Subi rapidamente ao "estrelato" naquela família de três pessoas, quase sempre de duas, já que o meu pai, sendo viajante de uma firma de ferragens, passava muito tempo fora.
Para a minha mãe eu era a boneca que lhe preenchia a vida. Vivia para mim, viveu para mim e assim foi até que partiu.
Eu era boa aluna, reconhecida e premiada e isso deixava-a orgulhosa e dava-lhe profundo sentido à vida. Sempre fui o foco da sua existência, tornei-me a razão dos seus dias. Primeiro eu, segundo o meu pai, depois ela ... Sempre assim em tudo.
E como os "tesouros" por serem únicos e irrepetíveis, a gente guarda, protege, defende e cuida desveladamente, assim eu me tornei uma ave rara numa gaiola dourada. Nada me faltou, de tudo eu tive em excesso, apenas tiveram o cuidado de me cortar as asas, garantia duma protecção considerada imprescindível à vida. Não aprendi a voar ...
O mundo sempre foi visto por mim com olhos mais ou menos facilitadores, dificuldades materiais ou outras sempre me foram contornadas, os caminhos atapetavam-se de relva, ladeavam-se de flores e o céu era quase sempre azul e luminoso.
Deram-me o peixe ... pouparam-me de o pescar ...
Lido mal com a vida. Desajusto-me das suas dificuldades, ultrapasso os sofrimentos com dores acrescidas ... porque não o sei fazer de outra forma ...
Sou desajeitada no viver, não tenho armas para as guerras do dia a dia, a borboleta que há em mim nunca chegou a sair da crisálida ...
Tornei-me assim um espécime estranho. Sou acusada de ser egoísta, egocentrada dia e noite, não me transcendo por nada nem ninguém, "sei lá o que custa viver" como me dizem, pagando em permanência o ónus de tudo o que não aprendi, sobretudo porque não me deixaram rasgar a carne nas quedas com que infalivelmente a vida não poupa ninguém ...
Em suma, sinto-me uma inábil por cada dia que desperta. Sinto-me desinserida e não pertença de uma realidade na qual não me sei mexer.
O que me rodeia não me faz sentido, as coisas e as pessoas não me fazem sentido. A linguagem que falo parece outra, sinto-me a mais numa realidade que custo a descodificar.

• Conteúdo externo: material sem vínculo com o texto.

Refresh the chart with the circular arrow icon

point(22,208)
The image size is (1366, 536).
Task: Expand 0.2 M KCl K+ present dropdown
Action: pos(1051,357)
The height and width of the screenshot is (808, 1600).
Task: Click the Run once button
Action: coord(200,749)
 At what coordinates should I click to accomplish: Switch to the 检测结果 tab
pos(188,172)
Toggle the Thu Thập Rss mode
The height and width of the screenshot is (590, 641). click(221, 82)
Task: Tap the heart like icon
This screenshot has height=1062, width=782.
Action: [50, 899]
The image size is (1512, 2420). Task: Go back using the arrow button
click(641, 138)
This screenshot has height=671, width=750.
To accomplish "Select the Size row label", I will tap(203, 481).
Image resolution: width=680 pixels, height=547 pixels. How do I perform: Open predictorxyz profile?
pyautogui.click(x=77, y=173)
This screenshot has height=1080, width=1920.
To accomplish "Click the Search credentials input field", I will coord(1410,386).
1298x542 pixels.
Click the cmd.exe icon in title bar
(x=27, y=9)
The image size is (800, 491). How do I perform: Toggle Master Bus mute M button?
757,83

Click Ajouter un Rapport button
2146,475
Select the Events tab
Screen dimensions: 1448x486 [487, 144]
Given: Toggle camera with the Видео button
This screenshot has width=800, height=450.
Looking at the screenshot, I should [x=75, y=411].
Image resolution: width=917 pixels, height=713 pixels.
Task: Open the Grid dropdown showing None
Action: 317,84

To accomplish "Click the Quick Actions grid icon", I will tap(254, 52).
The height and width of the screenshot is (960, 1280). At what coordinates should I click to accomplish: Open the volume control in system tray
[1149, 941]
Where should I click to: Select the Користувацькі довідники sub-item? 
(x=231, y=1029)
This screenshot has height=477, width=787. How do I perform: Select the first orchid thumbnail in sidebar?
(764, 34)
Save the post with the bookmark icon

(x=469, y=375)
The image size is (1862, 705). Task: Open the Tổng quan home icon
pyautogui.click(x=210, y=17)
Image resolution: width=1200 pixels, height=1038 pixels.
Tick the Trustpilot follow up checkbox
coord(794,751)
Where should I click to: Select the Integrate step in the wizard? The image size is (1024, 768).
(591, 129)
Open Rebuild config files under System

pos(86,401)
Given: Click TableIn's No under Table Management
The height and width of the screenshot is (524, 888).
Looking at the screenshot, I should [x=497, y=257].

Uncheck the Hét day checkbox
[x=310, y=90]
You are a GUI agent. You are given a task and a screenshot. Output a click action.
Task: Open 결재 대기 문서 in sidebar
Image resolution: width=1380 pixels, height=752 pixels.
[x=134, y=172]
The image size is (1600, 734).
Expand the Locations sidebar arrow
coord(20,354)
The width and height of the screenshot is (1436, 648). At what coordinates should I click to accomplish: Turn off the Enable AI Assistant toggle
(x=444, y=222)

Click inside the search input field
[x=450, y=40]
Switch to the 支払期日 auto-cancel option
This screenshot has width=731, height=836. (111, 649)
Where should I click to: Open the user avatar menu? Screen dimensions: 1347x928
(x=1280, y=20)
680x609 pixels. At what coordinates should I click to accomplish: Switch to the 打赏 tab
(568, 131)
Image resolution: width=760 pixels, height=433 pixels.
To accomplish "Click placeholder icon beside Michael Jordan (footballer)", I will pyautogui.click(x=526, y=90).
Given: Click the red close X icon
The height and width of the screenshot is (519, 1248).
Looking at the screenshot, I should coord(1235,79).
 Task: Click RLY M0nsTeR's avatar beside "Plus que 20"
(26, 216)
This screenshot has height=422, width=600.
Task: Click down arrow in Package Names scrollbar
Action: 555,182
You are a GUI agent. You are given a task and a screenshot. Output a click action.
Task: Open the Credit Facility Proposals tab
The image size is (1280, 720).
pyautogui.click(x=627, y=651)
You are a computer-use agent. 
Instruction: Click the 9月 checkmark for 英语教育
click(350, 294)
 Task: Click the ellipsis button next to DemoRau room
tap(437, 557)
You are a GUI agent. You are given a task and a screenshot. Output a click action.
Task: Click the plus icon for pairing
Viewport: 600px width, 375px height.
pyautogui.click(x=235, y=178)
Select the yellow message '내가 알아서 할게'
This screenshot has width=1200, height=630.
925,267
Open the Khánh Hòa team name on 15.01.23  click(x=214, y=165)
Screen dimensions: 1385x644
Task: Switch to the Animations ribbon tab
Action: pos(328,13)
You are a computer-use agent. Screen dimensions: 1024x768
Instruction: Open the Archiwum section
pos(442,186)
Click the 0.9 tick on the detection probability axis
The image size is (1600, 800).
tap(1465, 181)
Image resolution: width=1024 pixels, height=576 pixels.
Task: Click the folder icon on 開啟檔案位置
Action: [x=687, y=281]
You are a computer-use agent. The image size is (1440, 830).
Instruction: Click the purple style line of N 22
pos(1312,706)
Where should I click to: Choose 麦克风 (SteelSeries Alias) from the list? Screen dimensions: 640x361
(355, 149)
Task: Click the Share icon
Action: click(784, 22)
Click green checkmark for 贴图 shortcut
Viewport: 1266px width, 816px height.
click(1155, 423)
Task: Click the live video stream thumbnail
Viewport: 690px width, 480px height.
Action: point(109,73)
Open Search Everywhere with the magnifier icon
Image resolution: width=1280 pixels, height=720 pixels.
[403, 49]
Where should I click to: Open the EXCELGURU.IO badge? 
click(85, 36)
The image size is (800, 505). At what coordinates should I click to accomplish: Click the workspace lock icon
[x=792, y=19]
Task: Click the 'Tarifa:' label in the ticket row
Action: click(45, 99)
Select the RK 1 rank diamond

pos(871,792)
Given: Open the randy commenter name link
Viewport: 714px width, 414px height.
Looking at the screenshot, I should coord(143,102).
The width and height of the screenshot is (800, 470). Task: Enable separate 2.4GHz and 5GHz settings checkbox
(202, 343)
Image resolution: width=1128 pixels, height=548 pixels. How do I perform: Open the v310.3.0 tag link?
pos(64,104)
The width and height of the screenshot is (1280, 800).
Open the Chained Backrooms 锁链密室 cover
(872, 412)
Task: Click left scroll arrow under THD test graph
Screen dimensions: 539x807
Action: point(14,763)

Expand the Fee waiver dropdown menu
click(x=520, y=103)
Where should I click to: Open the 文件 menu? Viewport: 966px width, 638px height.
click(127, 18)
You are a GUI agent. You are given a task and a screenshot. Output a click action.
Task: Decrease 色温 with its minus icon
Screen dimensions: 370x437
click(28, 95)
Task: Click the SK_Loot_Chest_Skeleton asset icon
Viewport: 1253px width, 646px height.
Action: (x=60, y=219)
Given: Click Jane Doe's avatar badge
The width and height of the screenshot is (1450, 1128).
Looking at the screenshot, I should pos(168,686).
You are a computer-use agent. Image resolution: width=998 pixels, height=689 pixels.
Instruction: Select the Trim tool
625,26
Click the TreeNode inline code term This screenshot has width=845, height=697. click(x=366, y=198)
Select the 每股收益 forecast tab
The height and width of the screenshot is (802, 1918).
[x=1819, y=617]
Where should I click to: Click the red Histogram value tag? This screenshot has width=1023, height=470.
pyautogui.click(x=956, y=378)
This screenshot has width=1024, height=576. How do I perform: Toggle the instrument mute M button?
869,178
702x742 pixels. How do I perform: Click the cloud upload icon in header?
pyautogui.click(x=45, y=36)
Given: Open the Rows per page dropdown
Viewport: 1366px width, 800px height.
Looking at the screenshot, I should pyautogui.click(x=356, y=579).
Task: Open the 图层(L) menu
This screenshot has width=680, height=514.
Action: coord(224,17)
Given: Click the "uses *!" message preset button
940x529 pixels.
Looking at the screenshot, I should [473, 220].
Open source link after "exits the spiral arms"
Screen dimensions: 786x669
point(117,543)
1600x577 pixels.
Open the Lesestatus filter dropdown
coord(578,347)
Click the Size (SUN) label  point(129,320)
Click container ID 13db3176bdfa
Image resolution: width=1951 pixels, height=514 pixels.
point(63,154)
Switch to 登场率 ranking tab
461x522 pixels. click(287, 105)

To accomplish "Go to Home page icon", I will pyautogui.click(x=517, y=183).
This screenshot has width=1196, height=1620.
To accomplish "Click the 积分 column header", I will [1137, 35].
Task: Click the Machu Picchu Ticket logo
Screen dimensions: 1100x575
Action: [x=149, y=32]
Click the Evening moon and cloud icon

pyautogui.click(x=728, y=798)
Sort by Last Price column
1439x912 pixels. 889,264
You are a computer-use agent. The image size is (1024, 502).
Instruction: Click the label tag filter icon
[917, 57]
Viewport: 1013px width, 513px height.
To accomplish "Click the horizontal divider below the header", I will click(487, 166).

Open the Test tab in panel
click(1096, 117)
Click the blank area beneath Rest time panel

É como se me tivessem largado numa praça duma terra cujas pessoas não conheço, cuja língua não domino, cujas regras desconheço ... Uma estrangeira em qualquer lugar do Mundo !...
Sofrer de Alzheimer deve ser algo parecido com aquilo que experimento, apenas gorando o entendimento daqueles que sabem que não padeço da enfermidade ...
Sinto-me muito, muito cansada !
Pareço aquela alga que a maré traz e leva no recuo, para voltar a trazer e voltar a levar, porque afinal a maré sobe e desce e a alga não encontra, nos avanços e nos recuos, uma amarra, um cais, um porto de abrigo que lhe desse descanso ...
Uma alga à deriva, afinal !...
Em Agosto passado, Alain Delon, um ícone do cinema da minha geração, deixou-nos aos 88 anos, após ter solicitado uma morte medicamente assistida, permitida na Suiça, onde vivia..
Expressara várias vezes que este mundo já nada lhe dizia, e que era penoso viver nele.
"Envelhecer é uma merda!" ... assim expressou o cansaço interior que o tomava.
Olhando fotos suas de diversas idades, ele que foi dos actores fisicamente mais belos da sétima arte, realmente, só se pode terminar com essa inequívoca e realista afirmação !!!